When you respond, restate each record exactly as it is given.

# Data for this task

※ ※ ※

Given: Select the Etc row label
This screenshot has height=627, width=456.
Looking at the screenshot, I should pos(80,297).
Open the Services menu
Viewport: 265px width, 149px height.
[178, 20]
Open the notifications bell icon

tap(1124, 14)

※ ※ ※

# Output for this exercise
Given: Select the Etc row label
This screenshot has height=627, width=456.
Looking at the screenshot, I should pos(80,297).
Open the Services menu
Viewport: 265px width, 149px height.
[178, 20]
Open the notifications bell icon

tap(1124, 14)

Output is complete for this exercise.